-- MATERIAL FOR THIS EXERCISE follows --
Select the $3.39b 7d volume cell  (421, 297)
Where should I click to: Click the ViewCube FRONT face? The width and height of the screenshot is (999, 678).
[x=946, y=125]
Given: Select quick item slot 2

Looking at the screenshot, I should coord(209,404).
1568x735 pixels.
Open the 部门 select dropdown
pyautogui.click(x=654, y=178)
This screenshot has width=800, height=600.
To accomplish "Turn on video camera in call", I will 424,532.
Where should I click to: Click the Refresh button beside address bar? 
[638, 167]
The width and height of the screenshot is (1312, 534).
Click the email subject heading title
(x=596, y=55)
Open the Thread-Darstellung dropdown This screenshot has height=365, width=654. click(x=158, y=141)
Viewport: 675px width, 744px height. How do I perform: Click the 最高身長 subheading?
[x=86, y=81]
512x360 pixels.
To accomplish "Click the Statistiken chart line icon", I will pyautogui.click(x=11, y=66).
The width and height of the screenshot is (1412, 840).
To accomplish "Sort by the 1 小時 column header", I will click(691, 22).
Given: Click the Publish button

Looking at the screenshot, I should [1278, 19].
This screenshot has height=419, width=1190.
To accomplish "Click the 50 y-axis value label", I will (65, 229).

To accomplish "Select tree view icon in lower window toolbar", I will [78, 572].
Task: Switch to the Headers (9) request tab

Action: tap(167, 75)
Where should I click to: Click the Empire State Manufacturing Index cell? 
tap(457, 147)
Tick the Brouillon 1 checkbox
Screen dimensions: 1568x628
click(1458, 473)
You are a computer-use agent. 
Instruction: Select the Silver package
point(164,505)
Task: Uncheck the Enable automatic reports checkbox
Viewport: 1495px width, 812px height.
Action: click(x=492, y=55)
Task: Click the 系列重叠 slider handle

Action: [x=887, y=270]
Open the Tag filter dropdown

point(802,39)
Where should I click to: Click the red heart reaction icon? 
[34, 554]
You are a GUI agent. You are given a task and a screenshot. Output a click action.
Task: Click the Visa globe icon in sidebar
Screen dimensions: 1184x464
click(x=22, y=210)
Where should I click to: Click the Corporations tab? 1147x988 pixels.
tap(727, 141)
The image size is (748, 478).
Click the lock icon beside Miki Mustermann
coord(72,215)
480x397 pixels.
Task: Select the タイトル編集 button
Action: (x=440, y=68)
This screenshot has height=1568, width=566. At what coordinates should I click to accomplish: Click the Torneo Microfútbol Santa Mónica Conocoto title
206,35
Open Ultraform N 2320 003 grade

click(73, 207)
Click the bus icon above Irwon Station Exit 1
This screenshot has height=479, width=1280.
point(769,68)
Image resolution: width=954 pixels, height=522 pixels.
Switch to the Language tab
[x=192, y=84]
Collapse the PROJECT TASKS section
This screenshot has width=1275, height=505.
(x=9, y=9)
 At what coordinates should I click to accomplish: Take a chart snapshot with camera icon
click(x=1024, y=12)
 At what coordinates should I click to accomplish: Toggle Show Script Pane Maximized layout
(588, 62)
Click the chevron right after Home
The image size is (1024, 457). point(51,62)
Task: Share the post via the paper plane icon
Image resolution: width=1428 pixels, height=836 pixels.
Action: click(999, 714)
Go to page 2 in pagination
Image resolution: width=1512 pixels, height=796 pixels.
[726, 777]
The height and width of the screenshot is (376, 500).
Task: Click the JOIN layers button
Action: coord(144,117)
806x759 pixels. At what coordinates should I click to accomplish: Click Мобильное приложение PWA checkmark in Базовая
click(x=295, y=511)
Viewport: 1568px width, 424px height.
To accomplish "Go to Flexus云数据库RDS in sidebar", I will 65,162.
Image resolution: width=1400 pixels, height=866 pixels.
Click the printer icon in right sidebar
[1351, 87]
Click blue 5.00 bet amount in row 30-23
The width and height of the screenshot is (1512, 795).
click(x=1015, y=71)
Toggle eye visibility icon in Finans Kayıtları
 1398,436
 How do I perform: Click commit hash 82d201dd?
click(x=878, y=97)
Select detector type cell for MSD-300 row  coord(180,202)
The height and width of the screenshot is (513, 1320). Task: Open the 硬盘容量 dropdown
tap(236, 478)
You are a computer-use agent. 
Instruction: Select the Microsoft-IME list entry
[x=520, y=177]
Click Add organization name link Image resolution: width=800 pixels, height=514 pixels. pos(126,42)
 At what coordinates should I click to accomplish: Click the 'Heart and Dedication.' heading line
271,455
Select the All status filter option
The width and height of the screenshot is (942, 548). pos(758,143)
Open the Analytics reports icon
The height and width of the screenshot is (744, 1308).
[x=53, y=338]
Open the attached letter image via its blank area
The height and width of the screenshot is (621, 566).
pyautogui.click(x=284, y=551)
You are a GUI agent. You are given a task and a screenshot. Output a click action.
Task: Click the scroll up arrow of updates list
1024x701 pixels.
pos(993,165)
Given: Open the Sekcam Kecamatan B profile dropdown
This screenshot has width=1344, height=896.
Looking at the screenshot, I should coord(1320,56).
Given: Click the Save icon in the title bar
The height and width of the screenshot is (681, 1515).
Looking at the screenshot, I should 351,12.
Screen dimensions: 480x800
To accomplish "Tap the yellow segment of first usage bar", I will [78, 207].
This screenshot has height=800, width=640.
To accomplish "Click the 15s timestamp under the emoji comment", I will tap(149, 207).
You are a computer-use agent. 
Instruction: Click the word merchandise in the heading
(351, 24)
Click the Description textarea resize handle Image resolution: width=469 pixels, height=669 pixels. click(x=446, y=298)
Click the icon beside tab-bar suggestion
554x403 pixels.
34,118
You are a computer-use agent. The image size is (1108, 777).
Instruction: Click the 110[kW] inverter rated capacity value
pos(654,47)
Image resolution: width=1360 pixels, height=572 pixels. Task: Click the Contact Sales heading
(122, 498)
-- MATERIAL FOR THIS EXERCISE concluded --
ACTION ITEM:
The reply should consist solely of the lines above from the one that has "This screenshot has width=1344, height=896." through the one that has "Screen dimensions: 480x800", reproduced exactly.

COMPLETED TASK:
This screenshot has width=1344, height=896.
Looking at the screenshot, I should coord(1320,56).
Given: Click the Save icon in the title bar
The height and width of the screenshot is (681, 1515).
Looking at the screenshot, I should 351,12.
Screen dimensions: 480x800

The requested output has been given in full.